Você citou alguns casos em que os próprios profissionais de saúde não têm conhecimento e capacidade para abordar o paciente. O que hoje é feito nesse sentido a fim de minimizar o mau atendimento? 

Soraya Carvalho – O CIAVE/NEPS, ao longo de sete anos, desenvolveu diversos cursos de capacitação na área de toxicologia clínica e na área específica do suicídio, “Abordagem ao paciente suicida”, destinado a profissionais da saúde geral, médicos, enfermeiros(as), psicólogos(as), assistentes sociais etc. e agentes comunitários, na capital e no interior do estado. Infelizmente, a frequência do profissional médico nesses cursos é sempre muito baixa em todo o Brasil. Atualmente, estamos confeccionando um curso de capacitação para profissionais da saúde mental. Mas, sem dúvida, ainda é incipiente o trabalho de capacitação das equipes da saúde geral para trabalharem com o suicídio. Temos muito ainda a fazer.  

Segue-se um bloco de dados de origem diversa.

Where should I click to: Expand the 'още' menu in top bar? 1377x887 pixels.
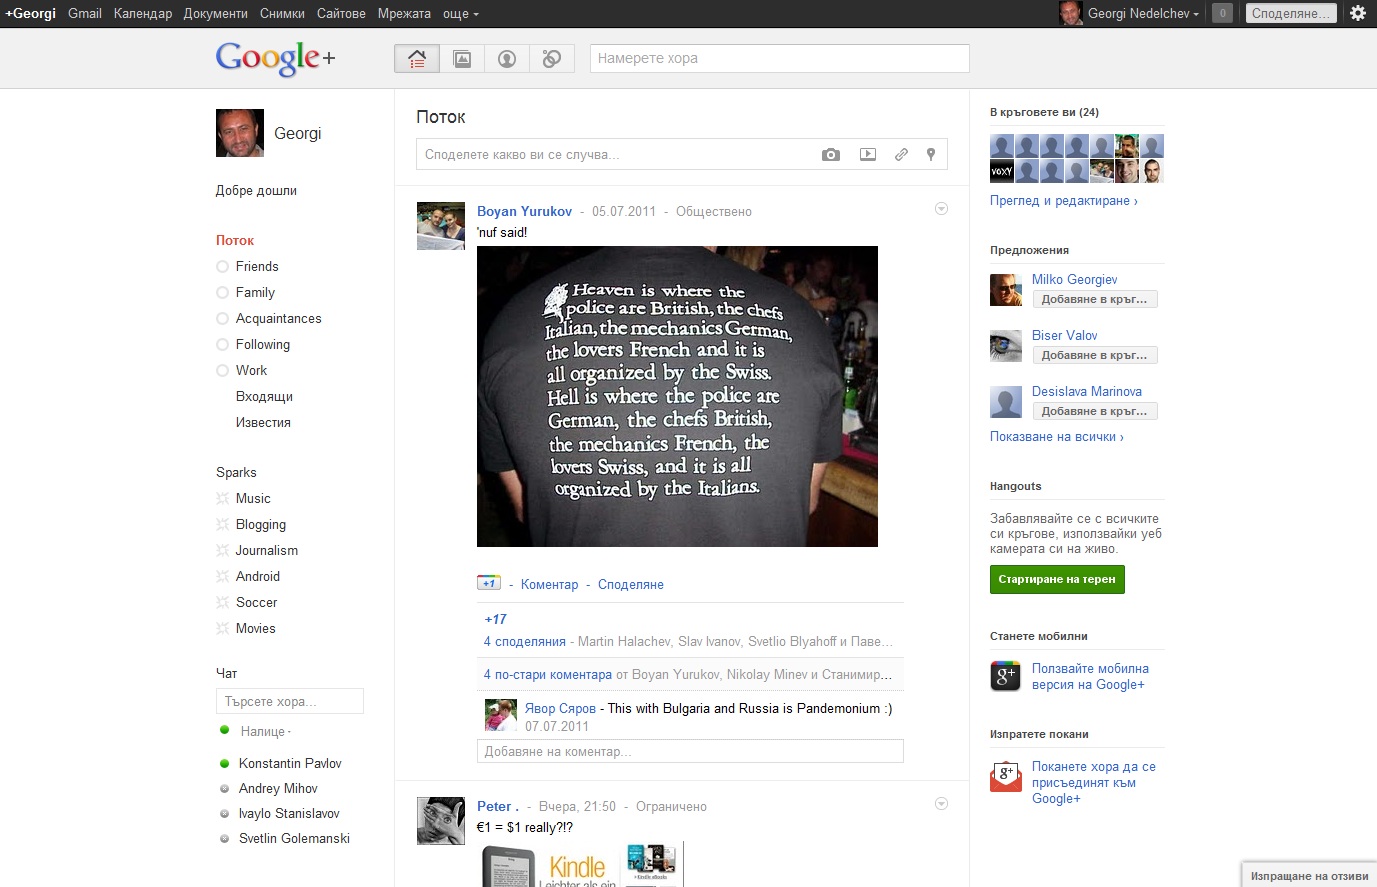pyautogui.click(x=460, y=14)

Muitas vezes, por preconceito ou ignorância, a família nega o estado de doença mental do paciente (que pode estar, por exemplo, em um quadro de depressão grave). O terapeuta deve estabelecer uma comunicação com a família sobre o estado do paciente?

Soraya Carvalho – Sim, quando estamos diante de um quadro de depressão grave, sabemos que o risco de suicídio é alto, por isso, é fundamental conversar com o paciente e convencê-lo acerca da importância de fazer um contato com sua família para informá-la sobre a gravidade do caso. Normalmente, oferecemos ao paciente a possibilidade de estar presente durante o atendimento com seus familiares, mas lhe facultamos o direito de não querer participar. Devemos sempre combinar com o ele o que será tratado e, caso ele não queira estar presente, torná-lo ciente do que foi abordado em sua ausência.  

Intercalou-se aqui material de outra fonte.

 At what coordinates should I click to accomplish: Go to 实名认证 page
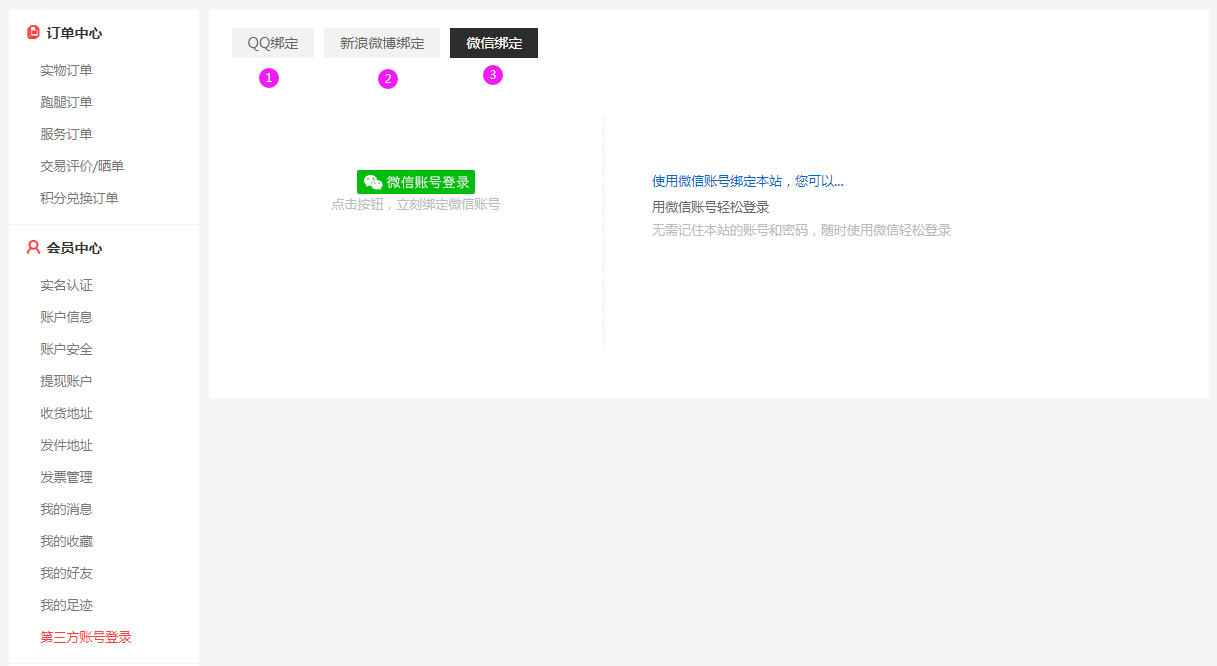pyautogui.click(x=66, y=285)
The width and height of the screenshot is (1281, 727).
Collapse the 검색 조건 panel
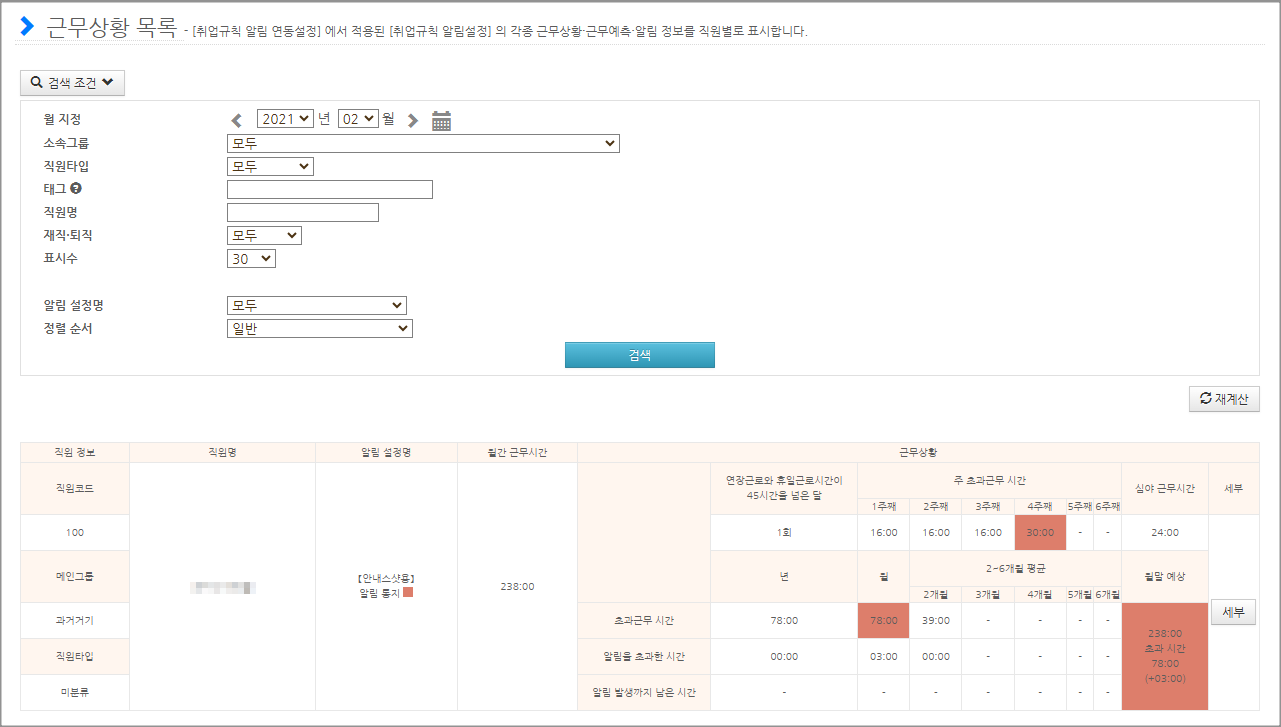coord(72,83)
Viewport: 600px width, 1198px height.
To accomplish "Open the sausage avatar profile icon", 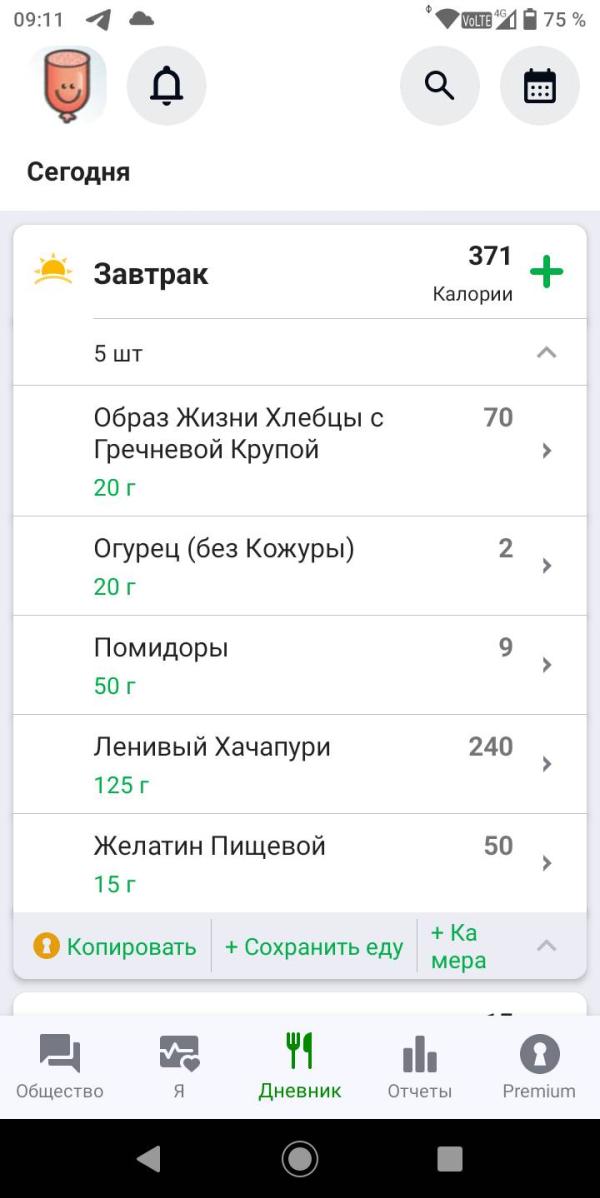I will (68, 85).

Como serviços como o NAPP (que estão inseridos em instituições de ensino) podem servir como núcleos de prevenção ao suicídio?

Soraya Carvalho – Segundo a idealizadora do NAPP, a Prof.ª Mônica Daltro, a criação do NAPP foi motivada por uma dura realidade: a elevada incidência de casos de suicídio entre estudantes dos cursos de medicina nas mais diversas faculdades. O NAPP foi inicialmente criado para atender a essa demanda, mas, ao longo desses 15 anos, a extensão do seu trabalho foi além da ideia inicial e hoje pode ser observado em diferentes âmbitos. 

Estudos mostram que o suicídio entre jovens de 15 a 29 anos se constitui na segunda causa de morte no mundo. Em alguns países, se configura como a primeira causa e, no Brasil, é a terceira, só perdendo para os homicídios e as mortes no trânsito. Ora, se a mortalidade por suicídio entre os jovens é tão elevada e, se consideramos que nessa faixa etária a maioria deles estão em uma escola ou em uma faculdade, a oferta de serviços como o NAPP em instituições de ensino é extremamente importante para a prevenção do suicídio. Por isso, nesse aniversário de 15 anos, quero desejar: “VIDA LONGA AO NAPP!”